My prediction: I’ll be sleeping in the car. With Jack in the passenger seat. We’ll both be wearing diapers.

So here I am marinating in what might happen. I imagine myself at the midnight hour, losing my way to the bathroom that is a football field away from my cabin. Suddenly I’m hugging a tree and mentally psyching myself up to fight off Rodney along with his friends, Big Foot, the Montauk Monster and the Abominable Snowman.

But I’m good. I’m just a little nervous. Hey, it’s supposed to be fun.

I remember camp. I made new friends (whom I never saw again). And to this day, I can still recall the camp songs. Even now, I love to sing, “An Austrian Went Yodeling” and “Bingo” wherever I go. My kids say it’s totally embarrassing when I yell out, “B-I-N-G-O” in stores. Ya, right. Who doesn’t love that song?

I’ll never forget how we roasted marshmallows and baby wieners – the very foundation of the cooking skills I use today. You know, when I want to make an impression.

Oh, and I almost forgot. There’s one more thing about camp that is sure to give me a bleeding ulcer and trigger my fear of clowns, asymmetrical objects, air swallowing, toupees, polyblends, the color brown, crossing the street and being buried alive.

The talent show.

Why does every summer camp inflict this pain on the untalented?


Aside from my expertise at crank calling and telling embarrassing stories about people I know on my blog, I don’t possess a talent.

I don’t swallow knives, hula hoop, breathe fire, lick my elbows or ride a unicycle while balancing a cat on my head. I try not to sing, juggle chainsaws, stand on my head while spitting wooden nickels, or spin pizza dough or a basketball on my finger. I can’t wrap myself in a pretzel or put myself in a suitcase. I can’t spin my head around, contrary to what my husband tells people. I don’t yodel and I can’t see your aura. I refuse to imitate hogs or cows or make a dog say, “I love you.”



My dancing has been compared to Elaine on Seinfeld and I forget the punchline of every joke. I stay far away from water ballet, the Rubics Cube and Kung Fu. I can’t eat more than one hotdog, and it’s better if I don’t throw knives.

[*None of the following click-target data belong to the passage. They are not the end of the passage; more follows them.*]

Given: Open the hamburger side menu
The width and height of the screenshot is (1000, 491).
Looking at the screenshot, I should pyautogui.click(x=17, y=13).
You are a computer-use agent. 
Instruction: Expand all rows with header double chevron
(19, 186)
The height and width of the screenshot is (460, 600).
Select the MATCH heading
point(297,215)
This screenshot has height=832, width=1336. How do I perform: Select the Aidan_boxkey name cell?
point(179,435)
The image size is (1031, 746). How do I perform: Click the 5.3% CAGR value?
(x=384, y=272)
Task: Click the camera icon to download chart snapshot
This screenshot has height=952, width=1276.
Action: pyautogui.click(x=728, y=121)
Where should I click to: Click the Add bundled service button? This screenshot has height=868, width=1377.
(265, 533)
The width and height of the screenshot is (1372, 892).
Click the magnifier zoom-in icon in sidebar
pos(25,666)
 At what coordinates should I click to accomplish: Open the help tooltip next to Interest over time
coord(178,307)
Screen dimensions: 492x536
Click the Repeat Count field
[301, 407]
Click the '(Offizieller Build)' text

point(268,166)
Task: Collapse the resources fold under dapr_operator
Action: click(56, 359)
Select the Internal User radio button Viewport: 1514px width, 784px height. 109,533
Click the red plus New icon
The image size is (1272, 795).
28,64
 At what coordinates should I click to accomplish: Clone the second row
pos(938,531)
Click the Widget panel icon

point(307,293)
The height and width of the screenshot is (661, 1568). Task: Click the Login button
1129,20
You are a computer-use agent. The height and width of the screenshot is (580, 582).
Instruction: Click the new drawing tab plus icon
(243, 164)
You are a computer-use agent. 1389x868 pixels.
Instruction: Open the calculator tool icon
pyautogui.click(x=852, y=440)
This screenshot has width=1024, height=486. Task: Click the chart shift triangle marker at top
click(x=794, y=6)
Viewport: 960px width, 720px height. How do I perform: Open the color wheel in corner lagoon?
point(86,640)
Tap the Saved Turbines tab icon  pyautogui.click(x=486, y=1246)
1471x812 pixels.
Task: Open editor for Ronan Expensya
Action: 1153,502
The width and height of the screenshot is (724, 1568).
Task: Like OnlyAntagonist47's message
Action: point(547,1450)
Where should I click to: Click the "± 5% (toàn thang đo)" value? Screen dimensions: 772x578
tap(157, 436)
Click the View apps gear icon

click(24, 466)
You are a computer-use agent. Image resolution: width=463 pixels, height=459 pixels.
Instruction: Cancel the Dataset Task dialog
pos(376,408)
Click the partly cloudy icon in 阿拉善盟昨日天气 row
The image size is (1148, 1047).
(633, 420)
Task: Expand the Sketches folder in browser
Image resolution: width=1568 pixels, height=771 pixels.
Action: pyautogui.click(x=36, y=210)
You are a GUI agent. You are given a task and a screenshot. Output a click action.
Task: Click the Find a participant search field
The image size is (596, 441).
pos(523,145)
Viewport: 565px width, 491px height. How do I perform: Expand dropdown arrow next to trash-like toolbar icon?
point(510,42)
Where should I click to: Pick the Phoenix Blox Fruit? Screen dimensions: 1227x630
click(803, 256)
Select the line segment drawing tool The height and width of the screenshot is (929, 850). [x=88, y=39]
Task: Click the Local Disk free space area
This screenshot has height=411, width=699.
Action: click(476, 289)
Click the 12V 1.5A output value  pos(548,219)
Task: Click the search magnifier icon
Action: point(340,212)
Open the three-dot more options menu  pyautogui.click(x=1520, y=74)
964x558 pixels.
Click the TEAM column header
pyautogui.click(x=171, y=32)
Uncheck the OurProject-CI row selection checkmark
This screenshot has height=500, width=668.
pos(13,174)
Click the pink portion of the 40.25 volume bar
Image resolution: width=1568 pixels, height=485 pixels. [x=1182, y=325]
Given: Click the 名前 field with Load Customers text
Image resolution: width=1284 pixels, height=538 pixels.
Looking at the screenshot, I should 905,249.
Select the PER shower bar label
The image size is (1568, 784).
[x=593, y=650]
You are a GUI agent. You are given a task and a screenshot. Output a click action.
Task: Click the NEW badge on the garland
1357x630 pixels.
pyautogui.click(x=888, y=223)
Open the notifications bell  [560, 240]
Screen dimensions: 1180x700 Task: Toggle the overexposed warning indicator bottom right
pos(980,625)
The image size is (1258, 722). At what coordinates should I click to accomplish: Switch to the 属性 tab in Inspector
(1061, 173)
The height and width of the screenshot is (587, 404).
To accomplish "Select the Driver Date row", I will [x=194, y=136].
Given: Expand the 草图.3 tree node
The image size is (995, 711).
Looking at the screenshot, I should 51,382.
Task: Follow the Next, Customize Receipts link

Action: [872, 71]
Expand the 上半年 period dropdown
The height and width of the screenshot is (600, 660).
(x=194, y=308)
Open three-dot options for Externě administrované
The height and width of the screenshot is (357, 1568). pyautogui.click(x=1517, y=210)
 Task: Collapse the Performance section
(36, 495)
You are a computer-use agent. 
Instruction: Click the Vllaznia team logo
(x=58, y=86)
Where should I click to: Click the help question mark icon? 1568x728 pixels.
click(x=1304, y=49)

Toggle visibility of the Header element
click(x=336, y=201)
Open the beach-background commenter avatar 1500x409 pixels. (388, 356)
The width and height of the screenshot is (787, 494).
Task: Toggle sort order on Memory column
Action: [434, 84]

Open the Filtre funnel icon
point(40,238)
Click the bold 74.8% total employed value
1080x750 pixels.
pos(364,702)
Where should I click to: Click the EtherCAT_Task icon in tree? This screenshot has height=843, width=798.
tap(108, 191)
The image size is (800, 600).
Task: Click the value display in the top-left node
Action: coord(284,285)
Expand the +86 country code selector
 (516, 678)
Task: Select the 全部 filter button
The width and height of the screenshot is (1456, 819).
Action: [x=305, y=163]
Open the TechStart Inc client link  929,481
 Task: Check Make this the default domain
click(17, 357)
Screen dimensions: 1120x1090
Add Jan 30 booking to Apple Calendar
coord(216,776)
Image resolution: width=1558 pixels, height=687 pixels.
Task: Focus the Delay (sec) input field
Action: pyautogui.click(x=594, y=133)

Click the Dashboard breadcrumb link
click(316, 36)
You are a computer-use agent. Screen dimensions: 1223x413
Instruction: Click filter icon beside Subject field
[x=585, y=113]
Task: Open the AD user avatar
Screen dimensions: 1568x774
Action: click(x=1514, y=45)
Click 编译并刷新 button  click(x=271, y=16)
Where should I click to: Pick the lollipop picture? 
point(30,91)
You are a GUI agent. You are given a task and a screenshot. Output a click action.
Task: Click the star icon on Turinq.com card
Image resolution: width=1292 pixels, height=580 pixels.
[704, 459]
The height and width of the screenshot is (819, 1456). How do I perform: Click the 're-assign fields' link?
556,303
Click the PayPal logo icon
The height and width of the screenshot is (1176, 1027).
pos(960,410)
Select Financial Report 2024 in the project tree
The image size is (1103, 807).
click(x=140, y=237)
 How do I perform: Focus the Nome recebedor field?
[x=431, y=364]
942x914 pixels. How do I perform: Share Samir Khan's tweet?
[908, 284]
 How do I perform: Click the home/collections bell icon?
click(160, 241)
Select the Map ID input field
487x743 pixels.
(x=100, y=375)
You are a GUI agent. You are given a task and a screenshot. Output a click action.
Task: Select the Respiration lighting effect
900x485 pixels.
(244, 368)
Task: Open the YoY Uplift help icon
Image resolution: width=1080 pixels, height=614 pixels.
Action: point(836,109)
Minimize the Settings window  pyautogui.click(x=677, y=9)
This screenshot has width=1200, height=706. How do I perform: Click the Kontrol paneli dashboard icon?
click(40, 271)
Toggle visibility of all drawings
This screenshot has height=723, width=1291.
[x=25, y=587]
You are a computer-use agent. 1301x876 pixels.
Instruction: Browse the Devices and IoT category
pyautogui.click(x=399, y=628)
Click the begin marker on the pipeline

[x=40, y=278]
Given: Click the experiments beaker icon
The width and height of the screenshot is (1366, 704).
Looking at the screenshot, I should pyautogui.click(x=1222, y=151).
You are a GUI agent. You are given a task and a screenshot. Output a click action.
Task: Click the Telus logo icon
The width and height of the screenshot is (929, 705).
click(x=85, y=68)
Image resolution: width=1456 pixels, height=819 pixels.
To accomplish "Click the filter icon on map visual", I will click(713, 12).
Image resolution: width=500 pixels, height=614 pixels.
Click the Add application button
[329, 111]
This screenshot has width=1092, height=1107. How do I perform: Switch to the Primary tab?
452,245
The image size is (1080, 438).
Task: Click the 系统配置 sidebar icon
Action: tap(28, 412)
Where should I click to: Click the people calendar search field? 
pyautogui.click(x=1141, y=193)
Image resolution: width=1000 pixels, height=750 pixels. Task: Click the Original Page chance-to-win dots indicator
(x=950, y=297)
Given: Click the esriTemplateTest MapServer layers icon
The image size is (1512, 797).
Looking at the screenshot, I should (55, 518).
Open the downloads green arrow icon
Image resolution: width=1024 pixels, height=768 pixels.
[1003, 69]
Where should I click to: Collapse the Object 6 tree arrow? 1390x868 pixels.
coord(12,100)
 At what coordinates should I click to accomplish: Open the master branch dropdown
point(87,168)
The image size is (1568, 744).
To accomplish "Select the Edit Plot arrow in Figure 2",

Then my kids reminded me: I am bilingual. I speak a rare, but highly useful language called Ubbie-Dubbie. I learned Ubbie-Dubbie while watching the popular PBS show, Zoom, in the 1970s. My friends and I practiced diligently. It took them about a year to master. For me, it was about an hour. That’s because I have an ear for it.

I have used Ubbie-Dubbie to wow job interviewers and waiters in restaurants. Although they have no friggin idea of what I’m saying, I can see the look of wonder in their eyes. I even used it at my wedding. When the minister asked me if I took Don to be my husband, I answered, “Ub-I, dub-oo.” The crowd went wild.